E por fim estou no Nepal. Como venci a corrida contra a monção, sinto que já nada poderá ser pior do que o que acabei de passar na Índia. Adoro as montanhas ao longe, adoro a simpatia dos locais. Não consigo apagar da cara um sorriso meio tolo.

No dia seguinte o destino é a selva de Chitwan. E com isso estou a um dia de Katmandu, se as estradas, o trânsito e as chuvas o permitirem. Durante toda a noite choveu aqui na orla da selva. Acordo ao som dos elefantes sendo preparados para mais um dia de trabalho.

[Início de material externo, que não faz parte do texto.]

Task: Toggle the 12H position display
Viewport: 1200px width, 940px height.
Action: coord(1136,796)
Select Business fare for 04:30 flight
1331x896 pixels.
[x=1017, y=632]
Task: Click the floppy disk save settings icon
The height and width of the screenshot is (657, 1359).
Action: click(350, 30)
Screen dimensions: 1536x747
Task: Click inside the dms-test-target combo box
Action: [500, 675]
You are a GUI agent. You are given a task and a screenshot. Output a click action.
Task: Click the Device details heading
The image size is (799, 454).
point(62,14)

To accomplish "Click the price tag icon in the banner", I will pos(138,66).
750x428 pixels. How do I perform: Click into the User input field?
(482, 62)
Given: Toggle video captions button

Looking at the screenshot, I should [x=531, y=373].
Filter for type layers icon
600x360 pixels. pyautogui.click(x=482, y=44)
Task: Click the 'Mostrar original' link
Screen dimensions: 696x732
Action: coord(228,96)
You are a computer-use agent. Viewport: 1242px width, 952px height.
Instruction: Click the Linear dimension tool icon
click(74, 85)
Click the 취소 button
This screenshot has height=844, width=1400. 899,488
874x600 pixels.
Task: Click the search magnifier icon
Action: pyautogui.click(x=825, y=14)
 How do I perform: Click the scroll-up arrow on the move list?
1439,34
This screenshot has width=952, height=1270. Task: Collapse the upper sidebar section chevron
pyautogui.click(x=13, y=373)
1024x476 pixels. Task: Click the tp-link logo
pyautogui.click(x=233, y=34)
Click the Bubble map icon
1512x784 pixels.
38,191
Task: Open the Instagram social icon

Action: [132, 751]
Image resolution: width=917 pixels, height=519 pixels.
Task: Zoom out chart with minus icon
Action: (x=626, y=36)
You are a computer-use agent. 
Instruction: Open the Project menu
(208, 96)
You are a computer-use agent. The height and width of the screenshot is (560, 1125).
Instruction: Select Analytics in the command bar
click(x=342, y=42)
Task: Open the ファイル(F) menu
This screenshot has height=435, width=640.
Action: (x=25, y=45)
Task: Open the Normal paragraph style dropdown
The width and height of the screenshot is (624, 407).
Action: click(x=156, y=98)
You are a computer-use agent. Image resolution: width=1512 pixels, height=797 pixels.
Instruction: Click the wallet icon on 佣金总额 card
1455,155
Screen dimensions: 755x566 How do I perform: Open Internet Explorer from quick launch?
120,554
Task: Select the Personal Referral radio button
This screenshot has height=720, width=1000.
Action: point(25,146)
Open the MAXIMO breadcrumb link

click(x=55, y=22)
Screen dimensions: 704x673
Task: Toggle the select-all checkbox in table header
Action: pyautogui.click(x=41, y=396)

Um guia, o Aasish, com quem fiz amizade, acompanha-me até a estrada principal, alertando-me para ser rápido para chegar à estrada das montanhas. Devido à chuva das monções ela será encerrada dentro de uma hora para reparações só reabrindo no meio da tarde. Para poder chegar a Katmandu ainda hoje, terei de passar antes. Eu e os milhares de caminhões e carrinhos que têm a mesma intenção.

Viagem de moto Nepal

Conduzir no Nepal é parecido com conduzir na Índia com a diferença de ser em alta montanha e em estradas que em alguns pontos, já lá não estão. Deslizaram montanha abaixo.

Assim, fazendo parte de uma interminável caravana, vou-me esgueirando por entre o pouco espaço deixado pelas duas colunas de caminhões que se cruzam, tentando evitar as crateras no piso da estrada.

Viagem de moto Nepal

Após um percurso de 50 km que levo muitas horas para percorrer, são talvez 15 horas quando finalmente chego à estrada principal que me levará a Katmandu. Curiosamente, todas elas são chamadas de highways . Estou a cerca de 120 km do destino e sinto-me cada vez mais perto. Apesar do grau de dificuldade da condução, a paisagem arrebatadora e o objetivo que está tão perto fazem com que cante e grite em cima da moto, deitando para fora toda a tensão acumulada nas últimas semanas.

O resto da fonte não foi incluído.